A history of not meeting financial obligations (Disqualifying Condition 1);

Deceptive or illegal financial practices such as embezzlement, employee theft, check fraud, income tax evasion, expense account fraud, filing deceptive loan statements, and other intentional financial breaches of trust (Disqualifying Condition 2);

Inability or unwillingness to satisfy debts (Disqualifying Condition 3).

Conditions that could mitigate security concerns include:

It was an isolated incident (Mitigating Condition 2);

The individual initiated a good-faith effort to repay overdue creditors or otherwise resolve debts (Mitigating Condition 6).

CONCLUSIONS

Applicant continues to have delinquent tax liability for tax years 1998, 2000, and 2001, as alleged by the Government in SOR ¶ 1.e, SOR ¶ 1.f, and SOR ¶ 1.g. This history of not satisfying taxes, as well as the inability to do so, establish both Disqualifying Condition 1 and Disqualifying Condition 3.

Applicant's amended joint returns for tax years 1993, 1994, and 1995, which IRS found to be frivolous, are evidence of Disqualifying Condition 2, since she and her husband appear to have tried to evade tax liability rather than to have claimed legitimate deductions. Although the amended returns were submitted at the same time, they involved the preparation and submission of three separate returns. For this reason, they cannot be mitigated under Mitigating Condition 2, as an isolated incident. Even though Applicant and her husband have resolved the tax liability for these years, that does not mitigate the disqualifying condition, given the nature of their acts from which it resulted. Although Applicant's husband appears to have been primarily responsible for the submission of the amended returns, the record does not totally exculpate Applicant. Under these conditions and due to the nature of the disqualifying condition, I find against Applicant as to SOR ¶ 1.a.

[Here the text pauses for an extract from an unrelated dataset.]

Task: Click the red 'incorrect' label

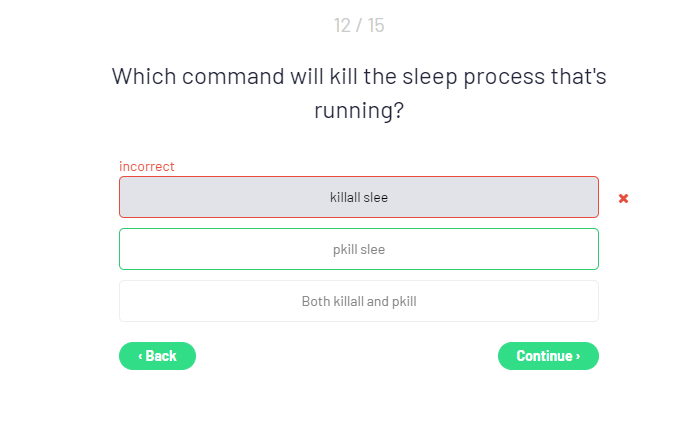Action: (146, 166)
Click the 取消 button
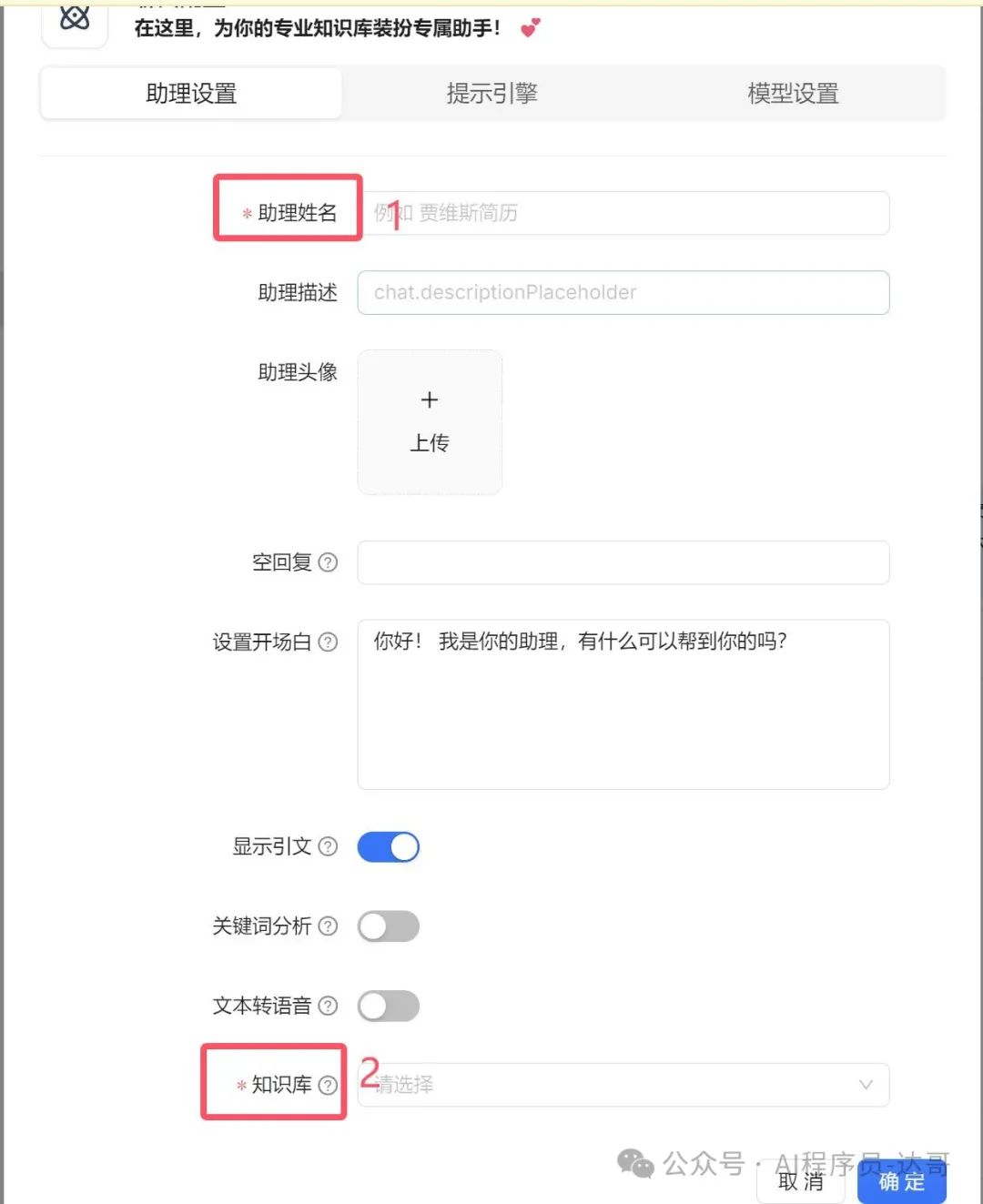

Although filing bankruptcy is indicative of a history of not meeting financial obligations and an inability or unwillingness to satisfy debts, it is also a lawful way to resolve debts, as long as all requirements are met and a discharge is obtained from the court. This is the only time that Applicant and her husband have filed bankruptcy. As Applicant testified, they did so after IRS tied up their assets to the point "there wasn't even money to put food on the table. (19) They satisfied all requirements and obtained discharges from the court. Their creditors were paid in accordance with the court's direction. Under the circumstances, the actions of Applicant and her husband lawfully resolved their delinquent indebtedness at that time. Accordingly, I find in favor of Applicant with regard to SOR ¶ 1.b.

SOR ¶ 1.c and SOR ¶ 1.d are not correct in alleging that her liability for tax years 1994 and 1996 extended into 2002. In 1998, the bankruptcy court discharged her of all debts covered by the Chapter 13 filing. Those debts included her tax liability for tax years 1994 and 1996. This resolved those debts in accordance with Mitigating Condition 6. Consequently, I find in favor of Applicant.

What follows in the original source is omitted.